Getting there is not the hard part. Getting there fast is. This is a speedrun: every entry runs on the same fixed machine, and your rank is the wall-clock time your run takes to reach a fixed quality bar. Architecture, data generation, precision, the shape of the schedule, and how well you keep eight GPUs busy are all in scope, and they all cost the same currency — minutes.
The record book lives on GitHub, and records are claimed by pull request. You can play the current record model in the arcade.
Every entry is timed on the same rig: one 8×H100 + 64 vCPU box. No bigger cluster, no head start, no pre-warmed cache. The engineering of the run — getting the machine to do useful work from the first second — is part of the sport, not a distraction from it.
Your rank is the wall-clock time of your train.sh, end to end, measured on the node. Data generation is inside that window. A minute on the CPUs costs exactly what a minute on the GPUs costs, so overlapping the two is a real optimization, not an accounting trick. There is no separate “setup” budget to hide work in.
You get the environment, not a corpus. Roll CoinRun frames however you like on the node — how many, at what policy, at what resolution, in what order — using the training levels only. Deciding how much data is worth its minutes is one of the central trades in the run.

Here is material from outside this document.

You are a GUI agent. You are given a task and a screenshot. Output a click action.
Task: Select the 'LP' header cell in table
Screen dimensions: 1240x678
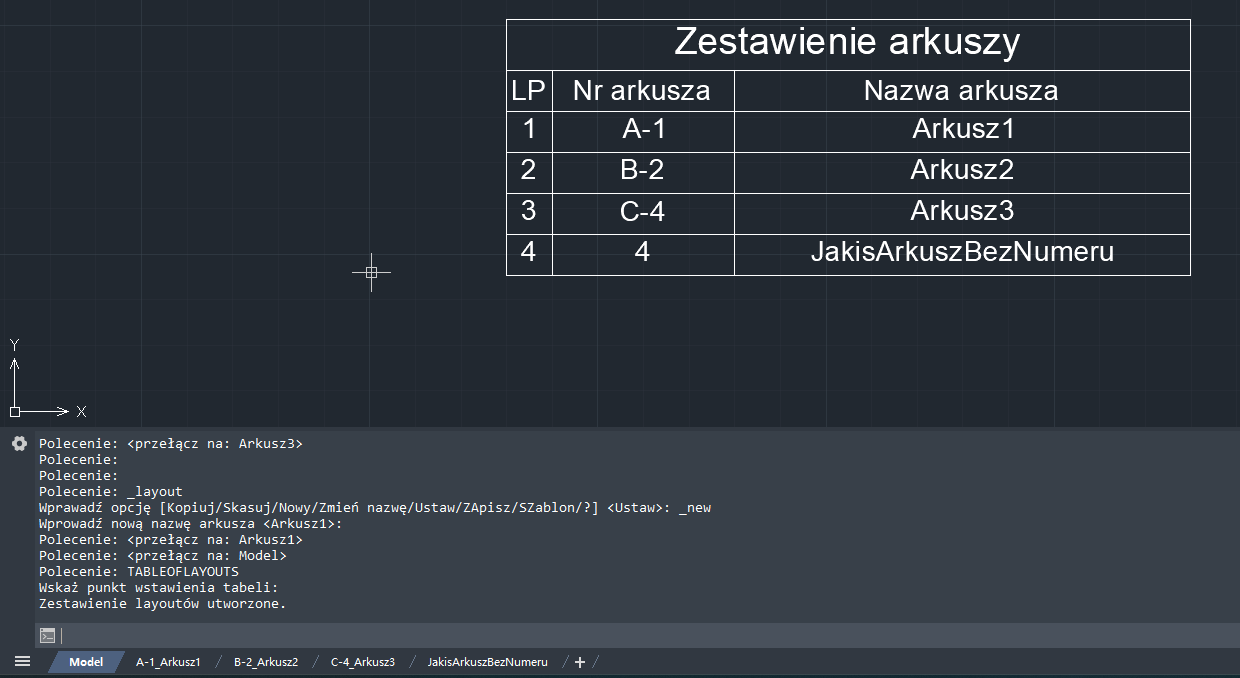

The run ends when the model reaches a score of 0.0016 or better on the frozen held-out split. That threshold is not arbitrary: it is a quality bar where the game demonstrably plays well, and it sits comfortably above eval noise, so you cannot win by getting lucky on a measurement.
score = held-out EDM denoising loss + 0.002 × event cross-entropy Lower is better. Target: score ≤ 0.0016
This is a proper scoring rule: it rewards a model for capturing the whole distribution of possible next frames rather than a blurry average of them. A model that hedges — smearing an uncertain coin or enemy across the frame — scores worse than one that commits to sharp, plausible futures.
The event term is what makes it a game rather than a video. Coins and deaths are rare, low-pixel-count events that a pure pixel loss will happily ignore, so they get their own cross-entropy: the model has to know when the level should reset and when the score should tick. Without it you get a beautiful side-scroller in which nothing ever happens.
Scoring is done by a frozen nanocoinrun-score harness on secret transitions, so the held-out split cannot be fit against directly.
There is no submission form. Records are claimed by pull request against the challenge repo: you run your train.sh on the reference node, score the resulting model with the frozen harness, and open a PR adding a row to RECORDS.md with your wall-clock time, score, and the recipe you used. The leaderboard on this site is derived from that file. Fewest wall-clock minutes to the target wins.
The reference entry is deliberately unoptimized — a 224-channel EDM UNet with a naive DDP loop. It is meant to be beaten.